Emaya no cobrará durante cuatro meses la tarifa de recogida de residuos a los negocios que han tenido que cerrar estas semanas con motivo de las últimas medidas anti COVID decretadas por el Govern. Así lo anunció ayer el presidente de la empresa, Ramon Perpinyà, en comisión y lo aprobó, poco después, por mayoría el consejo de administración. No obstante, desde Emaya se matizó que «todavía quedan algunos trámites hasta que la aprobación pueda ser definitiva».

La tarifa se paga en la factura de agua y recogida de residuos, y se cobra de forma bimensual, por lo que no se presentarán dos facturas de dos meses cada.

Responsabilidad personal

La crisis sanitaria y económica tiñó por completo las comisiones informativas previas al pleno, en las que la oposición criticó al presidente de la EMT, Francesc Dalmau, que siga sin precintar asientos en los buses para ayudar a que se respete el aforo máximo del 30 % y que no se saquen más buses a la calle.

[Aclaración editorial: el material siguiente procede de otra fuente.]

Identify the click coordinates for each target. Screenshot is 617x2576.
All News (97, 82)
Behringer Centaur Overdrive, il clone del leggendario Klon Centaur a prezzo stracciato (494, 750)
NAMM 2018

Dalmau explicó que no se precintan buses «porque muchas veces viajan parejas, familias,... y si se bloquean asientos obligas a separarlos». El edil apeló a la «responsabilidad individual» de cada persona para saber si debe sentarse o permanecer de pie en el bus.

La oposición también denunció las largas esperas en las paradas porque los buses con aforo completo no dejan subir a nadie y los ciudadanos se ven obligados a esperar largos minutos hasta que pasa el siguiente.

Por otro lado, Cs Palma criticó que el Pacte «rechace reunirse con los sectores afectados por la crisis». La portavoz, Eva Pomar, consideró «insuficientes» las ayudas del Ajuntament y reclamó que «se convoque urgentemente la comisión de seguimiento del desconfinamiento».

Por último, el PP censuró que la Funeraria vaya a comprar palmeras a 1.700 euros la unidad o construir una fuente multicolor para el cementerio de Son Valentí, entre otras inversiones, «cuando las colas del hambre en los puntos de reparto de ayuda social son cada vez más largas y Palma ya ha asistido al cierre del 30 % de sus negocios», lamentó la regidora Montserrat Oliveras.